◆ **What is needed**: Each line from the start of the records through the line containing "Cowgirl (1412, 756)" is to be transcribed exactly, and no other line is to be included.

===== Material provided

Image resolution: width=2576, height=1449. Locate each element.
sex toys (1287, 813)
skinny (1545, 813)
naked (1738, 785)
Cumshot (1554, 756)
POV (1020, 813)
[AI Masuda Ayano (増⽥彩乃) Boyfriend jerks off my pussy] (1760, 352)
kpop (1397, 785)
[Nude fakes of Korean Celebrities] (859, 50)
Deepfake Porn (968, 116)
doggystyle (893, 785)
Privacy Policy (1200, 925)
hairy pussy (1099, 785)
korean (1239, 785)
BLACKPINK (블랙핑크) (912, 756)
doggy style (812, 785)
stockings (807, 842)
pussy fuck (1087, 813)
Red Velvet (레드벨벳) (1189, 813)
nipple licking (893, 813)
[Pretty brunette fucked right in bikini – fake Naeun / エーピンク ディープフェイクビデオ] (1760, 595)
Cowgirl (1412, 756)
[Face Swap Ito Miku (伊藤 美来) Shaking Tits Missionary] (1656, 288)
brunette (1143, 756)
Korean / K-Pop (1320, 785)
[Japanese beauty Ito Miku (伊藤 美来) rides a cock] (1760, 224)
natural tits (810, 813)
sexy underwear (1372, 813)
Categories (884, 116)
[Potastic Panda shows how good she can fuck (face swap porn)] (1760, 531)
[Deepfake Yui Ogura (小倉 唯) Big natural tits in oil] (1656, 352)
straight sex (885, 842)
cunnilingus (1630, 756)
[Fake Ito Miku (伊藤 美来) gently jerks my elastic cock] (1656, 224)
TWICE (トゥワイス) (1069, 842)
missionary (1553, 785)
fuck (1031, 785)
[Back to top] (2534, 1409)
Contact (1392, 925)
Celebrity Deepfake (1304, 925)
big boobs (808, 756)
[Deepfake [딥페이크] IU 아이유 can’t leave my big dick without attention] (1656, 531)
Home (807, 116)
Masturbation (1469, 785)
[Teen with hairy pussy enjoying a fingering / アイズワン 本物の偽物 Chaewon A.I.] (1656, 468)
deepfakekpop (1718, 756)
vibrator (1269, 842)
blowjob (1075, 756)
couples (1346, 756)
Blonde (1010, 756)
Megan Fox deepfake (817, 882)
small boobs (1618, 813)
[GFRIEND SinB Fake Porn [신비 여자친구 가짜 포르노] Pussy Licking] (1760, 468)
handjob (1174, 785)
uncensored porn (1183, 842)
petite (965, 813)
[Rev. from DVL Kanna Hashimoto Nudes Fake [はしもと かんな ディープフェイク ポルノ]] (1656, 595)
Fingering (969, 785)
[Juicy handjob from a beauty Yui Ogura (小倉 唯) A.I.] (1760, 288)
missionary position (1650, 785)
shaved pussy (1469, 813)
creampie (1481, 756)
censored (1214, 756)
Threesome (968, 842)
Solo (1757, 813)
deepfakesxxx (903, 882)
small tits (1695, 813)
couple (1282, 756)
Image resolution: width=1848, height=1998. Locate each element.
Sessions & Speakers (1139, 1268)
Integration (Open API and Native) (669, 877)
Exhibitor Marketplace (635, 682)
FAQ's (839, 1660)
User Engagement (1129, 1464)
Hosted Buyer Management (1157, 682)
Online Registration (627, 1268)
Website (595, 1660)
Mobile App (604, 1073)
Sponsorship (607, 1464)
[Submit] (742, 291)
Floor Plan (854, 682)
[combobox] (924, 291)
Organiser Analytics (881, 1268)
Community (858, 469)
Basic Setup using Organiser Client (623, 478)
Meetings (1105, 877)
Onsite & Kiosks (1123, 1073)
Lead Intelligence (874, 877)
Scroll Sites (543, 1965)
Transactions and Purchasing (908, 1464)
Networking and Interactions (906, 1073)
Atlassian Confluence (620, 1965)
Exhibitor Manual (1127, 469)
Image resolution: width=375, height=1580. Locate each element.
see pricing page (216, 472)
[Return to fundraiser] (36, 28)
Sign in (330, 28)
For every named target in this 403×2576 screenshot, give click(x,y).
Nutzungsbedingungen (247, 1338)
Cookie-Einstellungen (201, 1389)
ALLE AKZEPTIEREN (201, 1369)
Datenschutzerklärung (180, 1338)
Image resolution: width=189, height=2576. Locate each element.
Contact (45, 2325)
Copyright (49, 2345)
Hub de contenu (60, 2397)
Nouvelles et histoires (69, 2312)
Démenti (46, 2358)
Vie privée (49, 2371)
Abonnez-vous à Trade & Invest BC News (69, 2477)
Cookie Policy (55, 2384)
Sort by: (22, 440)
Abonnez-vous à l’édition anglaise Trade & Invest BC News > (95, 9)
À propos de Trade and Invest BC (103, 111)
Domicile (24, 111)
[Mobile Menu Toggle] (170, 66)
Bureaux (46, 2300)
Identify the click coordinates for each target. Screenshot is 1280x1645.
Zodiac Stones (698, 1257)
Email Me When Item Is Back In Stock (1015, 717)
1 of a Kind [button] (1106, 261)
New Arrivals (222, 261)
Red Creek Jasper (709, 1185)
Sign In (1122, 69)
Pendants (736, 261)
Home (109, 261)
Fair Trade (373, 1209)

==========

◆ **Problem solution**:
Image resolution: width=2576, height=1449. Locate each element.
sex toys (1287, 813)
skinny (1545, 813)
naked (1738, 785)
Cumshot (1554, 756)
POV (1020, 813)
[AI Masuda Ayano (増⽥彩乃) Boyfriend jerks off my pussy] (1760, 352)
kpop (1397, 785)
[Nude fakes of Korean Celebrities] (859, 50)
Deepfake Porn (968, 116)
doggystyle (893, 785)
Privacy Policy (1200, 925)
hairy pussy (1099, 785)
korean (1239, 785)
BLACKPINK (블랙핑크) (912, 756)
doggy style (812, 785)
stockings (807, 842)
pussy fuck (1087, 813)
Red Velvet (레드벨벳) (1189, 813)
nipple licking (893, 813)
[Pretty brunette fucked right in bikini – fake Naeun / エーピンク ディープフェイクビデオ] (1760, 595)
Cowgirl (1412, 756)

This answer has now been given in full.